Source material Start Marker
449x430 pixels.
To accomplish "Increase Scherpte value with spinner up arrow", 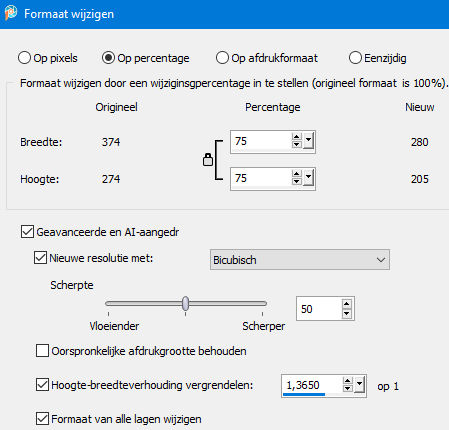I will (x=347, y=304).
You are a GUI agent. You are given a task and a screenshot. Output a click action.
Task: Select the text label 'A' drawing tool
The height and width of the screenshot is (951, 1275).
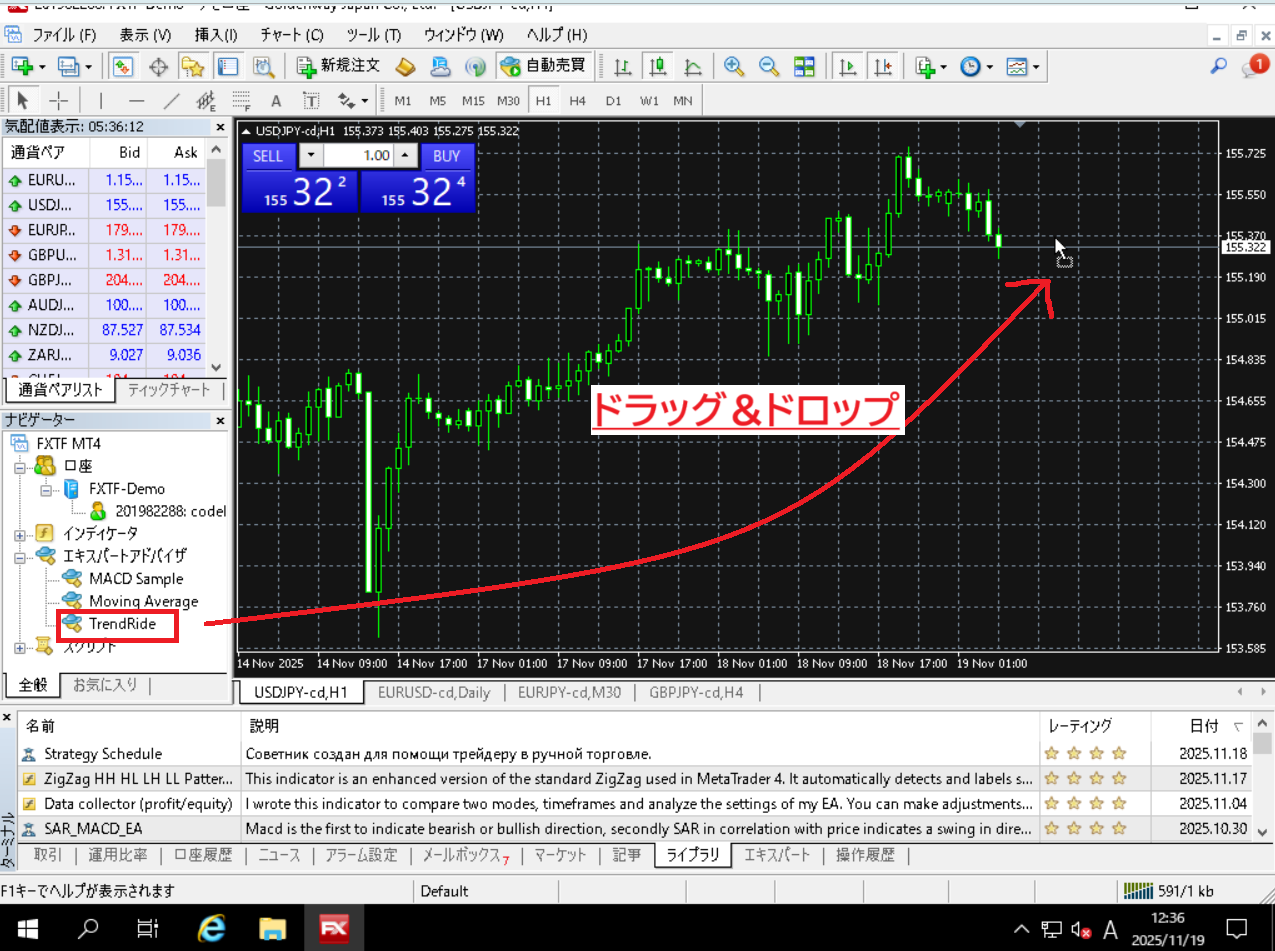276,101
Source material End Marker
Instructions for the task | Output exactly the lines from the one containing "The height and" through the last line of the records above, both included, leaving out any pictures.

Worked solution |
The height and width of the screenshot is (951, 1275).
276,101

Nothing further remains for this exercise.